At dusk I row out to what looks like light or anonymity,
too far from land to be called to, too close to be lost,
and drag oar until I can drift in and out of a circle,
the center of a circle, nothing named, nothing now to see,
the wind up a little and down, building against the air,
and listen to anything at all, bird or wind, or nothing
but the first sounds on the surface, clarifying, clear.

Once, in Canada, I saw a man stand up in his boat and pass
out dollar bills. It was summer dark. They blew down
on the lake like moonlight. Coming out of his hands
they looked like dollar bills. When I look up at the Dippers,
the whole star chart, leaves on a tree, sometimes all night,
I think about his balance over cold water, under stars,
standing in a shoe, the nets all down and gathering.

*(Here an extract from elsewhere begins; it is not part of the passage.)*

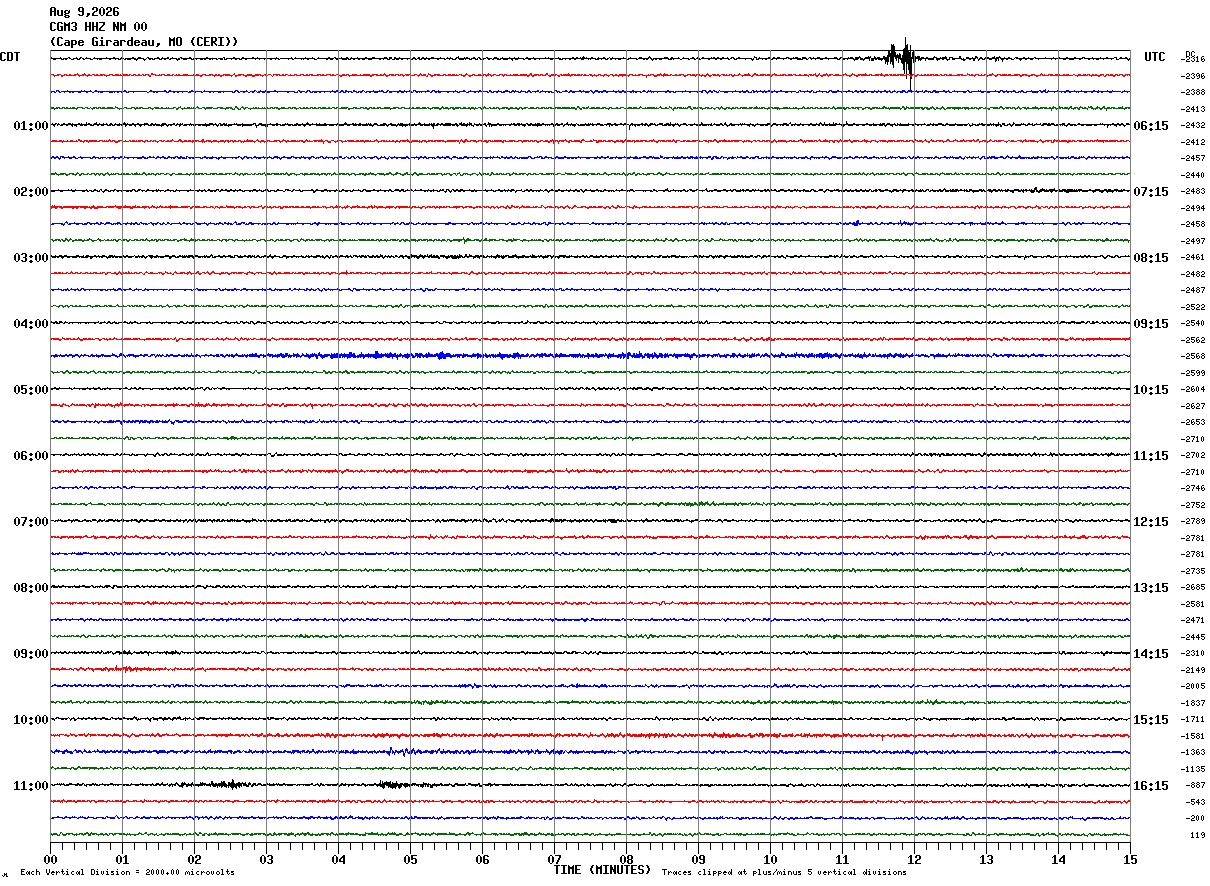Click the CDT column header

point(10,57)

My mother still wakes crying do I think she's made of money.
--And what makes money make money make money?
I wish I could tell her how to talk herself to sleep.
I wish. She says she's afraid she won't make it back.
As in a prayer, she is more afraid of loneliness than death.
Two pennies for the eyes, two cents: I wish I could tell her
that each day the stars reorganize, each night they come back
new.

Outside tonight the waters run to color with the sky.
In the old water dream you wake up in a boat, drifting out.
Everything is cold and smells of rain. Somewhere back there,
in sleep, you remember weeping. And at this moment you
think
you are about to speak. But someone is holding on, hand
over hand, and someone with your voice opening and closing.
In water you think it will always be your face that floats

to the surface. Flesh is on fire under water. The nets go back
to gather and regather, and bring up stones, viridian and silver,
what falls. In the story, the three Dutch fishermen sail out
for stars, into the daylight hours, so loaded with their catch
it spills. They sleep, believe it, where they can, and dry
their nets on a full moon. For my mother, who is afraid to
sleep,
for anyone afraid of heights or water, all of this is intolerable.

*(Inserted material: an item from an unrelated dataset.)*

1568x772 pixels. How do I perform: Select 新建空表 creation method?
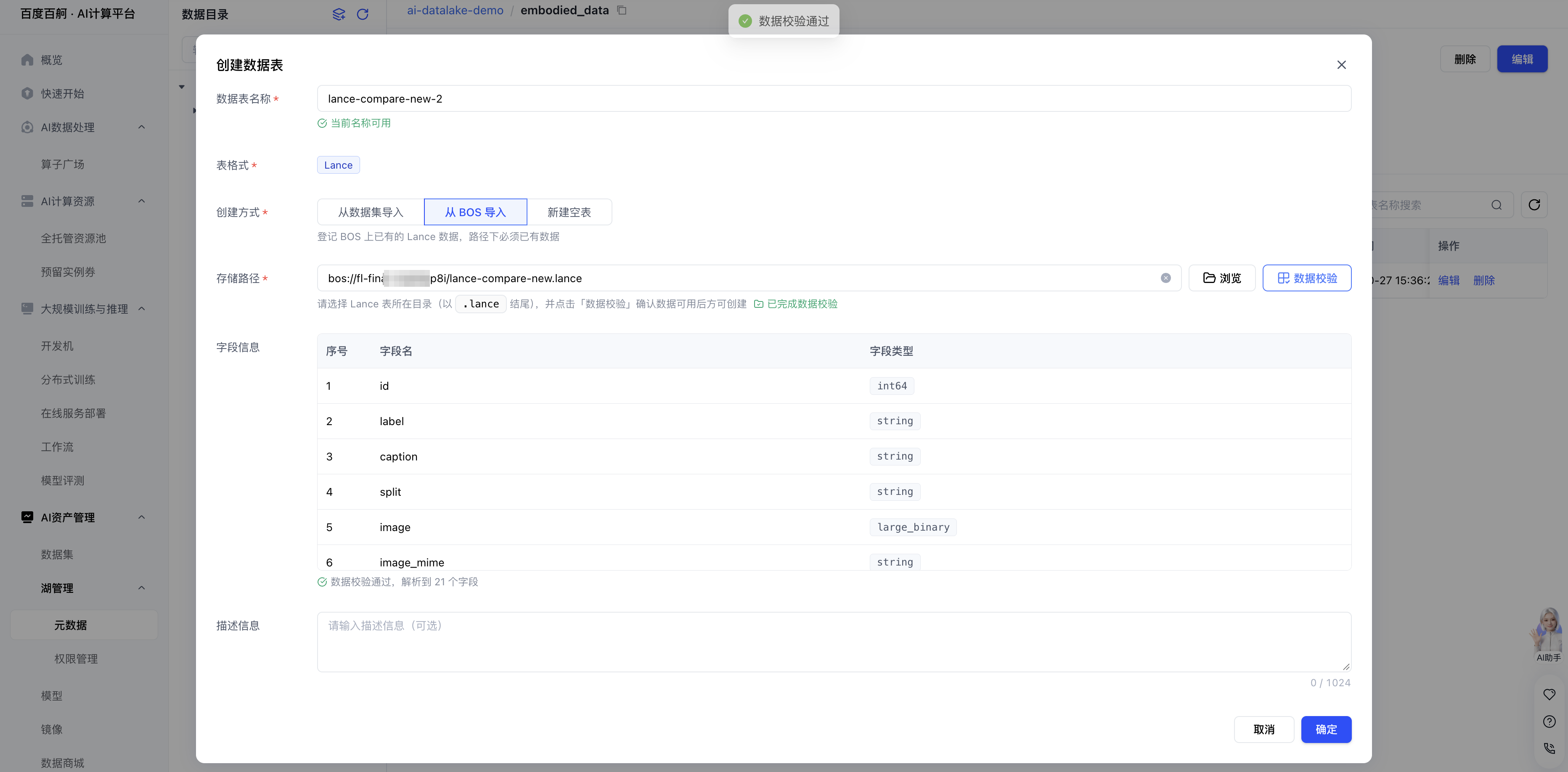(x=569, y=212)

Look, said the wish, into your lover's face. Mine over yours.
In that other life, which I now commend to you, I have spent
the days by a house along the shore, building a boat, tying
the nets together, watching the lights go on and off on the
water.
But nothing gets done, none of it ever gets finished. So I lie
down
in a dream of money being passed from hand to hand in a long
line.
It looks like money--or hands taking hands, being led out

to deeper water. I wake up weeping, and it is almost joy.
I go outside and the sky is sea-blue, the way the earth is looked
at
from the moon. And out on the great surfaces, water is paying
back water. I know, I know this is a day and the stars reiterate,
return each loss, each witness. And that always in the room
next door
someone is coughing all night or a man and a woman make love,
each body buoyed, even blessed, by what the other cannot
have.

Isn't that remarkable--to look at a place like this, with its rusted barrels of impatience (oh, I mean impatiens) in the front yards, and see how the loveliness and the optimism--I mean, these are annuals in a place with barely a 3-month season--grow right out of the rust? On a sunny summer morning, when people in Indiana and Iowa are cleaning up after tornadoes and floods and everyone in the country is having at least an occasional sleepless night thinking about money and other things they can't have, reading this poem is like coming up from sleep into the kind of dream that buoys you into waking and leaves you in that state of potential from which you can accept any direction you end up heading.